* _ABOUT THIS EXERCISE_
Each line below from the one containing "تور بندرعباس (373, 2401)" through the one containing "[pinterest] (320, 2542)" should be output exactly as it stands, and no other line should appear.

* _Collected data_
______
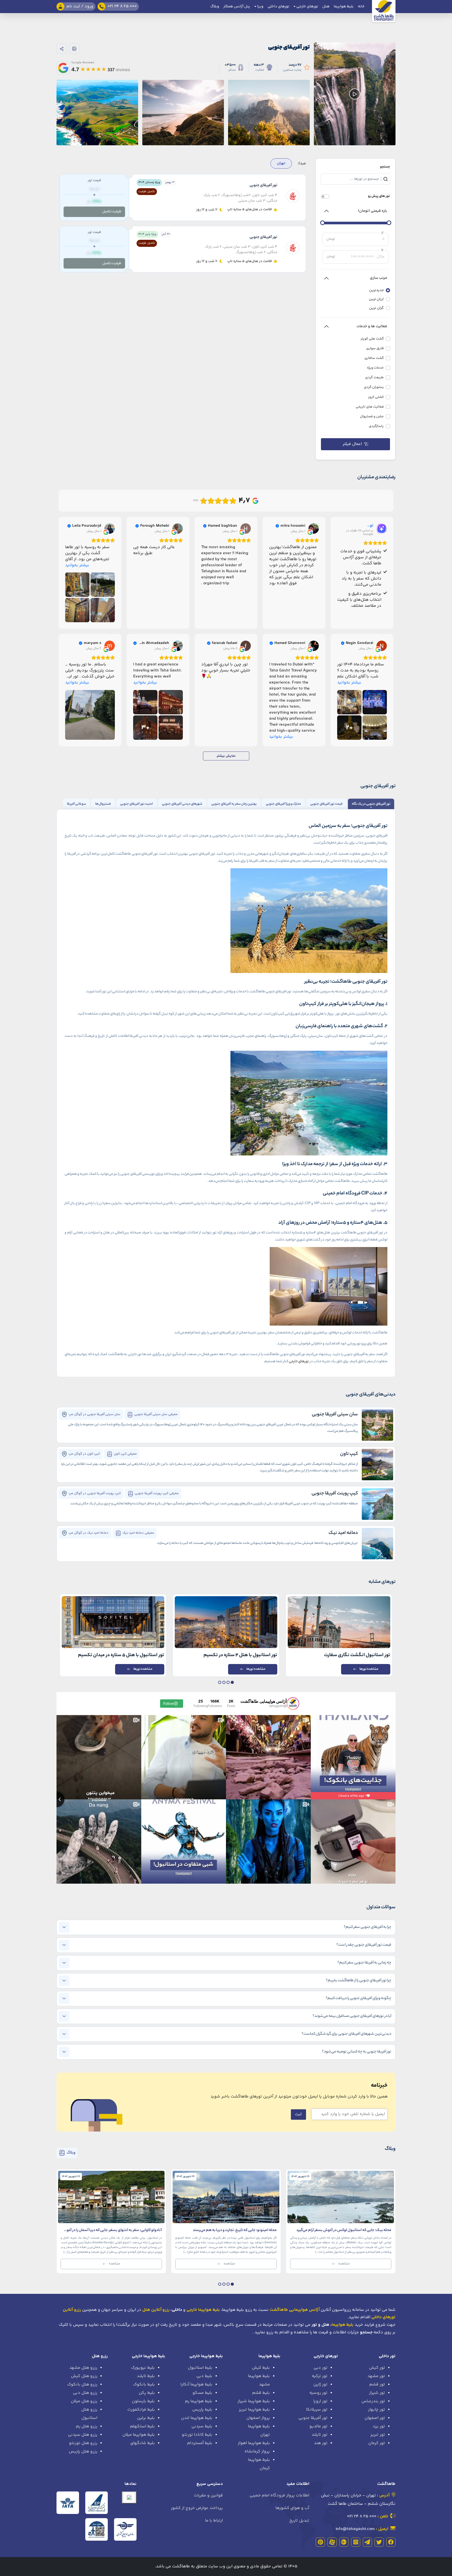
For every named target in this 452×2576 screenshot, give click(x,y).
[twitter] (379, 2542)
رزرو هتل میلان (84, 2401)
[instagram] (355, 2542)
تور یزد (378, 2426)
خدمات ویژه (375, 367)
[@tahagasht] (293, 1703)
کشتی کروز (376, 397)
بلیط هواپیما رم (198, 2401)
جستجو (385, 167)
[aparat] (332, 2542)
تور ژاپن (320, 2384)
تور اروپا (320, 2401)
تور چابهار (376, 2409)
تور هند (320, 2443)
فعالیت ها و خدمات (372, 326)
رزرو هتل (100, 2356)
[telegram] (367, 2542)
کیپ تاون (349, 1454)
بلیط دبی (204, 2376)
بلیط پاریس (202, 2409)
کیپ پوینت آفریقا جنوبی (335, 1494)
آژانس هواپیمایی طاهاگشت (295, 2310)
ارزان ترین (376, 299)
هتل (326, 6)
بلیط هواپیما (344, 6)
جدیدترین (376, 290)
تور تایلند (319, 2435)
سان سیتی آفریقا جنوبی (335, 1414)
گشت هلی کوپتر (372, 338)
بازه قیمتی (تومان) (372, 211)
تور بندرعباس (373, 2401)
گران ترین (376, 308)
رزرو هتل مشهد (83, 2367)
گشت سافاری (374, 358)
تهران (281, 163)
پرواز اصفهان (258, 2418)
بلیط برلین (146, 2418)
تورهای (303, 1362)
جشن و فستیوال (372, 416)
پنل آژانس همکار (236, 6)
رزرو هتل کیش (84, 2376)
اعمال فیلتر (352, 444)
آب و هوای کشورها (292, 2508)
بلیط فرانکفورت (141, 2409)
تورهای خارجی (326, 2356)
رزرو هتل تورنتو (83, 2443)
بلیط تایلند (146, 2376)
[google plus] (343, 2542)
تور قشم (377, 2384)
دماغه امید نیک (343, 1533)
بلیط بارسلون (143, 2401)
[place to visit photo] (377, 1425)
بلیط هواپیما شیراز (254, 2401)
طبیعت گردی (374, 377)
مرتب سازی (378, 278)
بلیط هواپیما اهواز (254, 2443)
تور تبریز (377, 2435)
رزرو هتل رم (86, 2426)
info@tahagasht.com (355, 2529)
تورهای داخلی (278, 6)
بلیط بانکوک (144, 2384)
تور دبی (320, 2367)
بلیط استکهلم (142, 2426)
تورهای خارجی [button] (307, 6)
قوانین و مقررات (208, 2495)
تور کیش (377, 2367)
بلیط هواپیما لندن (196, 2418)
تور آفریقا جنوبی (312, 2418)
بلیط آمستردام (199, 2443)
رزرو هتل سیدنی (82, 2435)
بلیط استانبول (200, 2367)
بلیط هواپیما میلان (138, 2435)
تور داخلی (387, 2356)
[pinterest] (320, 2542)
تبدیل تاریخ (299, 2520)
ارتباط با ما (214, 2520)
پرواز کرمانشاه (257, 2451)
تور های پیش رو (379, 196)
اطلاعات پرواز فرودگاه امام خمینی (279, 2495)
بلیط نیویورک (143, 2367)
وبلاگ (214, 6)
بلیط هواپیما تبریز (254, 2409)
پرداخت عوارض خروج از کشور (197, 2508)
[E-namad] (129, 2497)
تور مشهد (376, 2376)
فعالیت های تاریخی (370, 406)
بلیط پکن (147, 2393)
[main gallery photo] (269, 93)
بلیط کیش (261, 2367)
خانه (361, 6)
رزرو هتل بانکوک (82, 2384)
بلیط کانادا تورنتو (197, 2435)
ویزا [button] (259, 6)
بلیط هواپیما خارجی (206, 2356)
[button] (232, 1682)
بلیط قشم (261, 2393)
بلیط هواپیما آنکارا (196, 2384)
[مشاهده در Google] (313, 528)
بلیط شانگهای (142, 2443)
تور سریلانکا (316, 2409)
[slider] (389, 222)
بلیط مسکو (202, 2393)
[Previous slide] (56, 1799)
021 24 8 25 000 (361, 2516)
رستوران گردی (374, 387)
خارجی (293, 1362)
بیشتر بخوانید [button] (77, 565)
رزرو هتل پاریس (83, 2451)
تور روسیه (318, 2393)
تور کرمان (376, 2443)
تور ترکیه (319, 2376)
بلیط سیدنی (201, 2426)
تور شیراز (377, 2393)
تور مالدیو (318, 2426)
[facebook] (391, 2542)
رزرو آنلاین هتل (156, 2310)
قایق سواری (375, 348)
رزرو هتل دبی (85, 2393)
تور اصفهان (375, 2418)
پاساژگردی (376, 426)
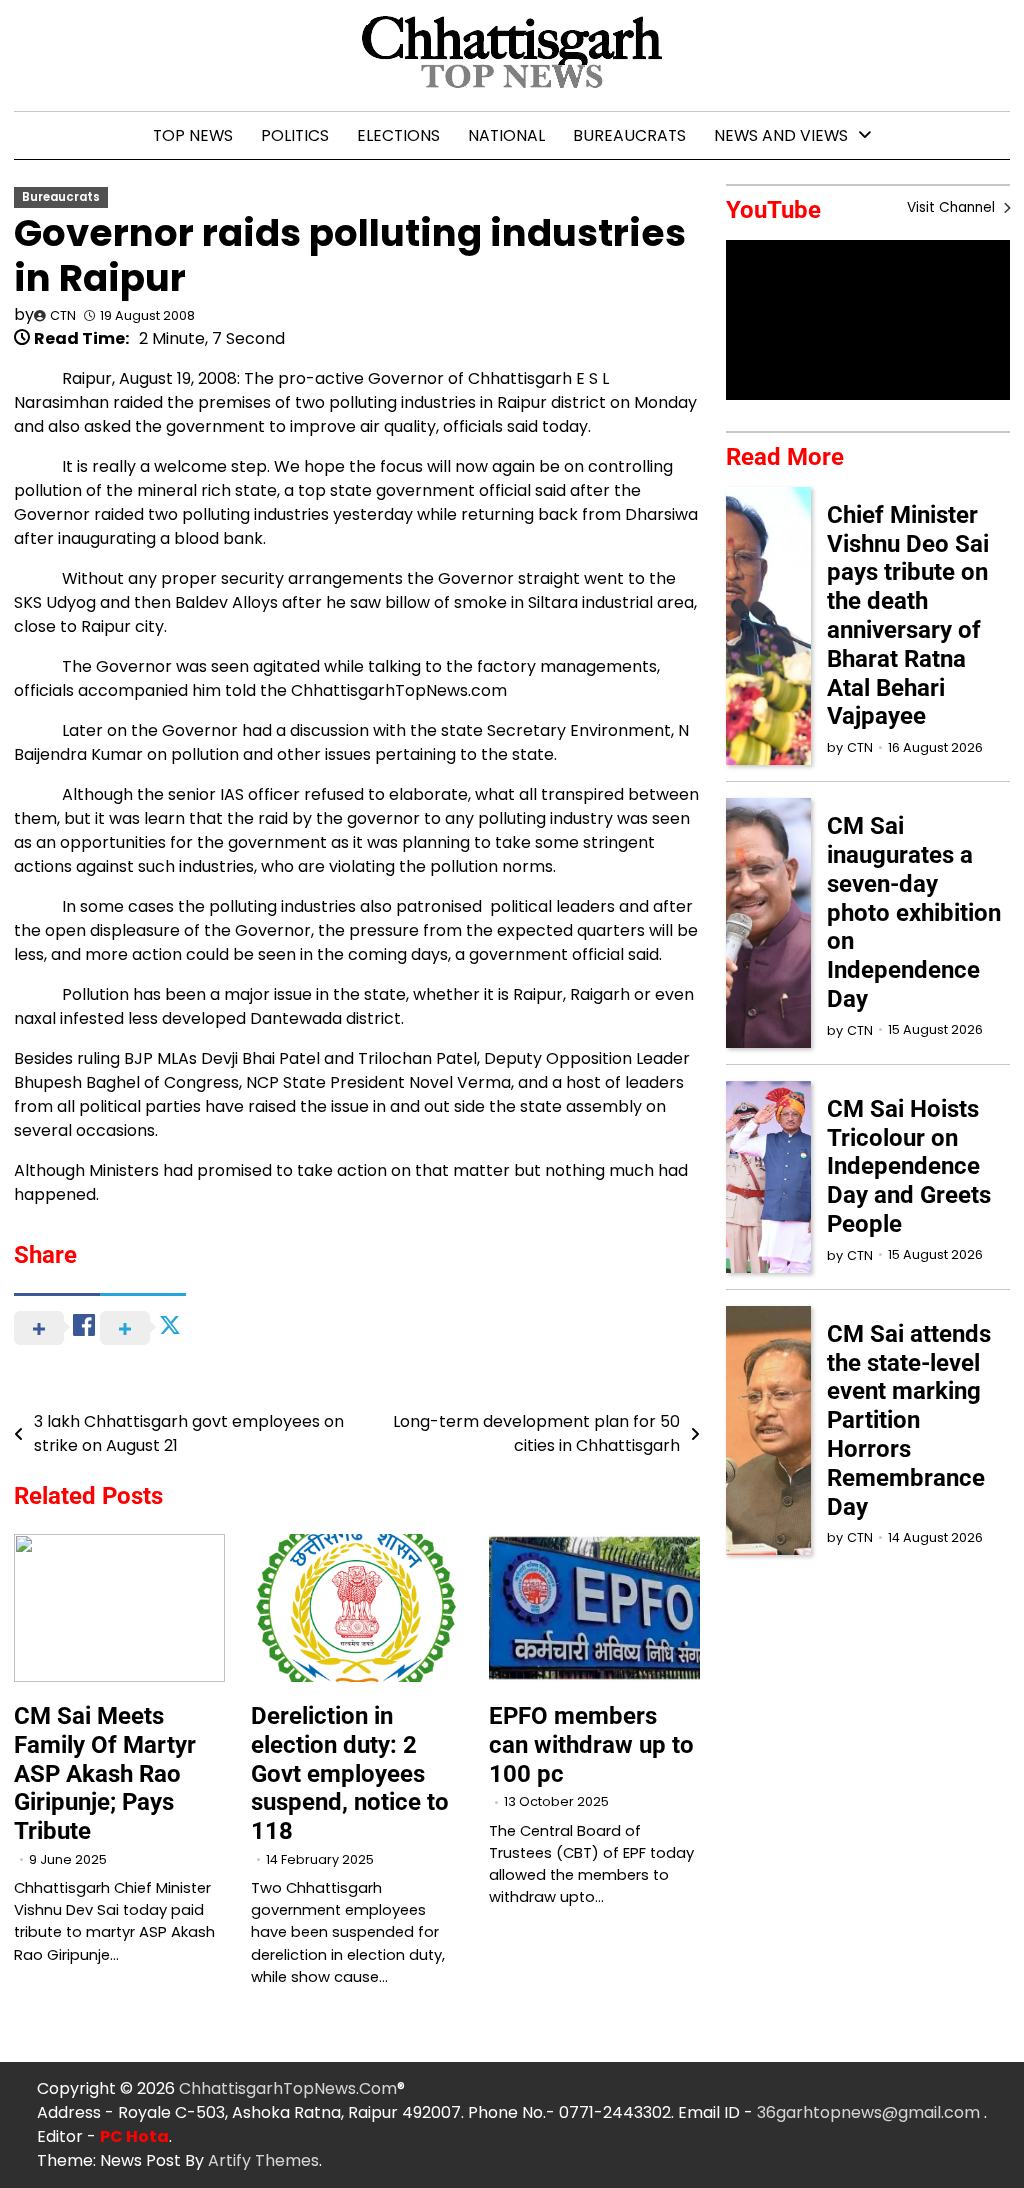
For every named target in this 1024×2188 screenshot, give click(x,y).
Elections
______
* _YOUR SOLUTION_
تور بندرعباس (373, 2401)
گران ترین (376, 308)
رزرو هتل مشهد (83, 2367)
گشت سافاری (374, 358)
تهران (281, 163)
پرواز اصفهان (258, 2418)
بلیط برلین (146, 2418)
تورهای (303, 1362)
جشن و فستیوال (372, 416)
پنل آژانس همکار (236, 6)
رزرو هتل کیش (84, 2376)
اعمال فیلتر (352, 444)
آب و هوای کشورها (292, 2508)
بلیط فرانکفورت (141, 2409)
تورهای خارجی (326, 2356)
رزرو هتل تورنتو (83, 2443)
بلیط تایلند (146, 2376)
[google plus] (343, 2542)
تور قشم (377, 2384)
دماغه امید نیک (343, 1533)
بلیط بارسلون (143, 2401)
[place to visit photo] (377, 1425)
بلیط هواپیما شیراز (254, 2401)
طبیعت گردی (374, 377)
مرتب سازی (378, 278)
بلیط هواپیما اهواز (254, 2443)
تور تبریز (377, 2435)
رزرو هتل رم (86, 2426)
info@tahagasht.com (355, 2529)
تورهای داخلی (278, 6)
بلیط بانکوک (144, 2384)
تور دبی (320, 2367)
بلیط استکهلم (142, 2426)
تورهای خارجی [button] (307, 6)
قوانین و مقررات (208, 2495)
تور کیش (377, 2367)
بلیط هواپیما لندن (196, 2418)
تور آفریقا جنوبی (312, 2418)
بلیط آمستردام (199, 2443)
رزرو هتل سیدنی (82, 2435)
بلیط استانبول (200, 2367)
بلیط هواپیما میلان (138, 2435)
تور داخلی (387, 2356)
[pinterest] (320, 2542)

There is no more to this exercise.